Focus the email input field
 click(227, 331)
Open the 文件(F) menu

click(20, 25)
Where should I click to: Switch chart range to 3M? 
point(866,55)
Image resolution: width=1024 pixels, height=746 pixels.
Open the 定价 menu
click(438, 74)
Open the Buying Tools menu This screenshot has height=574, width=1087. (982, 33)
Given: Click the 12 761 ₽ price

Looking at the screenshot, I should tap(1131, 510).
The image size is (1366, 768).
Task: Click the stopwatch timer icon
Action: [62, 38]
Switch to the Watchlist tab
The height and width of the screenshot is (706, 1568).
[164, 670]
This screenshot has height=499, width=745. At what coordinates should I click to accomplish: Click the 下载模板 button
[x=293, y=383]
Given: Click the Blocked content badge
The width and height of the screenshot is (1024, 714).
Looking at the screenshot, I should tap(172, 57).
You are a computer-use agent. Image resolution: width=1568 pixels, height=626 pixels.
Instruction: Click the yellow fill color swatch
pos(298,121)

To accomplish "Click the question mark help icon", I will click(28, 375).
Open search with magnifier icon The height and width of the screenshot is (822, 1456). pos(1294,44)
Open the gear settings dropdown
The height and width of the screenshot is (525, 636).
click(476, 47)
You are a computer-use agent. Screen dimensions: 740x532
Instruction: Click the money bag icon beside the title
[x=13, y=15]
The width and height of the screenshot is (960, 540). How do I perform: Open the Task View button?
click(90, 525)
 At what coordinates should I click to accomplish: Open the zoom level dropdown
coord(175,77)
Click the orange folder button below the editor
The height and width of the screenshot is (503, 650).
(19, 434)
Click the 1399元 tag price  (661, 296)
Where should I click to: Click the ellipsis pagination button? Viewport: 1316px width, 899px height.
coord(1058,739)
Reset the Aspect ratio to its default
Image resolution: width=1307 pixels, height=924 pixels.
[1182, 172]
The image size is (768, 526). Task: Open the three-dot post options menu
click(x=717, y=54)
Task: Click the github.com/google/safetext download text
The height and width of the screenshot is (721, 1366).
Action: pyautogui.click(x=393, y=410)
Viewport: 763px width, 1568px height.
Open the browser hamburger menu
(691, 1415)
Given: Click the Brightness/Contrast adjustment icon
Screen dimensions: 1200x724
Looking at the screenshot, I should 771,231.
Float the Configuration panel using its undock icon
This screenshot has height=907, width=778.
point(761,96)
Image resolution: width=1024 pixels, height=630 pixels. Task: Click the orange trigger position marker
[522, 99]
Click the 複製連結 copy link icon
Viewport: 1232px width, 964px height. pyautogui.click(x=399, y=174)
============================================================
> **TASK INSTRUCTIONS**
Having read the entries above, restate them all word for word.

> **RESULT**
Focus the email input field
 click(227, 331)
Open the 文件(F) menu

click(20, 25)
Where should I click to: Switch chart range to 3M? 
point(866,55)
Image resolution: width=1024 pixels, height=746 pixels.
Open the 定价 menu
click(438, 74)
Open the Buying Tools menu This screenshot has height=574, width=1087. (982, 33)
Given: Click the 12 761 ₽ price

Looking at the screenshot, I should tap(1131, 510).
The image size is (1366, 768).
Task: Click the stopwatch timer icon
Action: [62, 38]
Switch to the Watchlist tab
The height and width of the screenshot is (706, 1568).
[164, 670]
This screenshot has height=499, width=745. At what coordinates should I click to accomplish: Click the 下载模板 button
[x=293, y=383]
Given: Click the Blocked content badge
The width and height of the screenshot is (1024, 714).
Looking at the screenshot, I should tap(172, 57).
You are a computer-use agent. Image resolution: width=1568 pixels, height=626 pixels.
Instruction: Click the yellow fill color swatch
pos(298,121)

To accomplish "Click the question mark help icon", I will click(28, 375).
Open search with magnifier icon The height and width of the screenshot is (822, 1456). pos(1294,44)
Open the gear settings dropdown
The height and width of the screenshot is (525, 636).
click(476, 47)
You are a computer-use agent. Screen dimensions: 740x532
Instruction: Click the money bag icon beside the title
[x=13, y=15]
The width and height of the screenshot is (960, 540). How do I perform: Open the Task View button?
click(90, 525)
 At what coordinates should I click to accomplish: Open the zoom level dropdown
coord(175,77)
Click the orange folder button below the editor
The height and width of the screenshot is (503, 650).
(19, 434)
Click the 1399元 tag price  (661, 296)
Where should I click to: Click the ellipsis pagination button? Viewport: 1316px width, 899px height.
coord(1058,739)
Reset the Aspect ratio to its default
Image resolution: width=1307 pixels, height=924 pixels.
[1182, 172]
The image size is (768, 526). Task: Open the three-dot post options menu
click(x=717, y=54)
Task: Click the github.com/google/safetext download text
The height and width of the screenshot is (721, 1366).
Action: pyautogui.click(x=393, y=410)
Viewport: 763px width, 1568px height.
Open the browser hamburger menu
(691, 1415)
Given: Click the Brightness/Contrast adjustment icon
Screen dimensions: 1200x724
Looking at the screenshot, I should 771,231.
Float the Configuration panel using its undock icon
This screenshot has height=907, width=778.
point(761,96)
Image resolution: width=1024 pixels, height=630 pixels. Task: Click the orange trigger position marker
[522, 99]
Click the 複製連結 copy link icon
Viewport: 1232px width, 964px height. pyautogui.click(x=399, y=174)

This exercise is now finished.